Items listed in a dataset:
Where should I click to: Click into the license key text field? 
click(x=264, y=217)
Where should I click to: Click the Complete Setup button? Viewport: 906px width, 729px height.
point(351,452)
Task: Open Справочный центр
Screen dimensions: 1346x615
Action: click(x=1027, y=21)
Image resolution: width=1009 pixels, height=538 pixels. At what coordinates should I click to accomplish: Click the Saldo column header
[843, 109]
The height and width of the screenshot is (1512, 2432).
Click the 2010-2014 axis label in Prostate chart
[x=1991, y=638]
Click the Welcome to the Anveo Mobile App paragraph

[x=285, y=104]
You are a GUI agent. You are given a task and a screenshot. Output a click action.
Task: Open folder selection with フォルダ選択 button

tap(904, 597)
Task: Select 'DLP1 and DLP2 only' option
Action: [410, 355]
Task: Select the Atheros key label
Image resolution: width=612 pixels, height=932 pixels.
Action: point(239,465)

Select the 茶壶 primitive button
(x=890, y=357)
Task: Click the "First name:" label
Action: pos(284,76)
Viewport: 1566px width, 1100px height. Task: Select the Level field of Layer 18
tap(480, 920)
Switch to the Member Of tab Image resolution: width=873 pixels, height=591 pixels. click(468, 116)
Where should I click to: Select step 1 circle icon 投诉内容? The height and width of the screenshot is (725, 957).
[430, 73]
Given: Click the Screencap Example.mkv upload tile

▸ **Requirement**
From the first line to the last, retype the records exactly as they stand above.

▸ **Response below**
Where should I click to: Click into the license key text field? 
click(x=264, y=217)
Where should I click to: Click the Complete Setup button? Viewport: 906px width, 729px height.
point(351,452)
Task: Open Справочный центр
Screen dimensions: 1346x615
Action: click(x=1027, y=21)
Image resolution: width=1009 pixels, height=538 pixels. At what coordinates should I click to accomplish: Click the Saldo column header
[843, 109]
The height and width of the screenshot is (1512, 2432).
Click the 2010-2014 axis label in Prostate chart
[x=1991, y=638]
Click the Welcome to the Anveo Mobile App paragraph

[x=285, y=104]
You are a GUI agent. You are given a task and a screenshot. Output a click action.
Task: Open folder selection with フォルダ選択 button

tap(904, 597)
Task: Select 'DLP1 and DLP2 only' option
Action: [410, 355]
Task: Select the Atheros key label
Image resolution: width=612 pixels, height=932 pixels.
Action: point(239,465)

Select the 茶壶 primitive button
(x=890, y=357)
Task: Click the "First name:" label
Action: pos(284,76)
Viewport: 1566px width, 1100px height. Task: Select the Level field of Layer 18
tap(480, 920)
Switch to the Member Of tab Image resolution: width=873 pixels, height=591 pixels. click(468, 116)
Where should I click to: Select step 1 circle icon 投诉内容? The height and width of the screenshot is (725, 957).
[430, 73]
Given: Click the Screencap Example.mkv upload tile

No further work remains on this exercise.